Material proporcionado:
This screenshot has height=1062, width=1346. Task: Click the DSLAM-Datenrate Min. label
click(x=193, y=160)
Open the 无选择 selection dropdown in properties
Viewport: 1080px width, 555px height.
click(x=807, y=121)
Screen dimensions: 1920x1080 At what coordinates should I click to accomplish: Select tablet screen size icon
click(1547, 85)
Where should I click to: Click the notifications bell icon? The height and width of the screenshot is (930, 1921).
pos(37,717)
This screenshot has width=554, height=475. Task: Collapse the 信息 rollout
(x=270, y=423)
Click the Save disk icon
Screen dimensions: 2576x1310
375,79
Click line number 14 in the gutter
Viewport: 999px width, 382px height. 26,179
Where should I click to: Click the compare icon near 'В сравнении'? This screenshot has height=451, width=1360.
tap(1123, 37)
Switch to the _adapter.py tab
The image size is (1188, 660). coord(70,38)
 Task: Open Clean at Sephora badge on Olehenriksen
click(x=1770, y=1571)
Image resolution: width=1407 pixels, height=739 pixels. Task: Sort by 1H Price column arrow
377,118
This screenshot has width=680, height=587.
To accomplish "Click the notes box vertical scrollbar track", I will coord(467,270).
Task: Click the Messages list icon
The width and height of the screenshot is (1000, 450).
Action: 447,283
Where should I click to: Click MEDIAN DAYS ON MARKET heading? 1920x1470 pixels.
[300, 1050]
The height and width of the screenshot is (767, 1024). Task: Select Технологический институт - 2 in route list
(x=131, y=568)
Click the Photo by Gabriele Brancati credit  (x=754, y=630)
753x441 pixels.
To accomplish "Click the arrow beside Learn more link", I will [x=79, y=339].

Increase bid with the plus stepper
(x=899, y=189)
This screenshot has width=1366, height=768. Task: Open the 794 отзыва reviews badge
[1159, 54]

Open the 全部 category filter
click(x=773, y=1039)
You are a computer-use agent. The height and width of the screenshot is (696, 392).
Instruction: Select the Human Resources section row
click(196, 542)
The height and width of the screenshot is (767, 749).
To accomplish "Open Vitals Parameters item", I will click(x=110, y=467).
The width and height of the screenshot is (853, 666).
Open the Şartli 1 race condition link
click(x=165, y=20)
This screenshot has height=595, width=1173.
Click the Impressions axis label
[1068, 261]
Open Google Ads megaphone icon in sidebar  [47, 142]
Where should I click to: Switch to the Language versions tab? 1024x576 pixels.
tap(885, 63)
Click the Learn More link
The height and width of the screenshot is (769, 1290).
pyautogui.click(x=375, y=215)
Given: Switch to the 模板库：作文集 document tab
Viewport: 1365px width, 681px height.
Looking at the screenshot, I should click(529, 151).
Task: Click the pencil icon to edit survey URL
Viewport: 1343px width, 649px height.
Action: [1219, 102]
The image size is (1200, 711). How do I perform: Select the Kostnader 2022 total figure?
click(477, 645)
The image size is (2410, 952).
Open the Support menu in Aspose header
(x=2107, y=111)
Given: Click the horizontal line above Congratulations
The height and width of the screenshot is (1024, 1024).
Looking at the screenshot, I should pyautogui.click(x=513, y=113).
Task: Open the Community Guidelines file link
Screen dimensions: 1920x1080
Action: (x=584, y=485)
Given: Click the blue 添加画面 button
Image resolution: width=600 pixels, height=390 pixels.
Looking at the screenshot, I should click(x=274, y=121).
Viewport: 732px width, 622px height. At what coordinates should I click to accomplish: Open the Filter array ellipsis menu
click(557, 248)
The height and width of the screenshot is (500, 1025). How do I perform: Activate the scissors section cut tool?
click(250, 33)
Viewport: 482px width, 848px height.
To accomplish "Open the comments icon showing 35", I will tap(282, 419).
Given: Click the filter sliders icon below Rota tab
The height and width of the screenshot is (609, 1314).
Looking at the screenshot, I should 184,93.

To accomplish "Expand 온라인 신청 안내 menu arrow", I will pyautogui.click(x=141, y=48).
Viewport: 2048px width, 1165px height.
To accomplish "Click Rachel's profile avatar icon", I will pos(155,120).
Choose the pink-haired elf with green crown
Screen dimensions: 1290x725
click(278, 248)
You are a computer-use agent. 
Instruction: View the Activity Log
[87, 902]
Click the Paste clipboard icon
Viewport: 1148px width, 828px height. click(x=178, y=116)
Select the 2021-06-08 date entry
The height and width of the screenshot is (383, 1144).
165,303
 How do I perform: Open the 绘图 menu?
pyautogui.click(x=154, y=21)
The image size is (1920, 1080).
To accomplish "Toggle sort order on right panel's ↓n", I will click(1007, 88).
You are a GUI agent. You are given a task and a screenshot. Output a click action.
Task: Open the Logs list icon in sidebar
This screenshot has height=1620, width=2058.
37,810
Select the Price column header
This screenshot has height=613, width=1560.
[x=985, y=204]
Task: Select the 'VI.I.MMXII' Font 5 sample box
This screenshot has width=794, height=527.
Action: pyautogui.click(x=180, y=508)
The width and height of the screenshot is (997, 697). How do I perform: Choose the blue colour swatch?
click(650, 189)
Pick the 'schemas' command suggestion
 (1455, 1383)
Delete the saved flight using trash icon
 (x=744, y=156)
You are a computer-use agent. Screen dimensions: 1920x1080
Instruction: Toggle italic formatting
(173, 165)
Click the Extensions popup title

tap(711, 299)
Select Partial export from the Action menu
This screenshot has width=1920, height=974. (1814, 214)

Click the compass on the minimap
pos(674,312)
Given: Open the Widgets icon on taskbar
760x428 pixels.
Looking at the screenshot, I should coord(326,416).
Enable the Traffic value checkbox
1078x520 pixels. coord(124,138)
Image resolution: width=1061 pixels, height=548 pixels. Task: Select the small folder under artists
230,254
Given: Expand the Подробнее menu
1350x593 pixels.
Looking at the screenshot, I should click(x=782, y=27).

Tarea requerida: Extraiga de los ítems todas las líneas que contengan la palabra "column", distinguiendo entre mayúsculas y minúsculas.

Respuesta:
Image resolution: width=1407 pixels, height=739 pixels. Task: Sort by 1H Price column arrow
Select the Price column header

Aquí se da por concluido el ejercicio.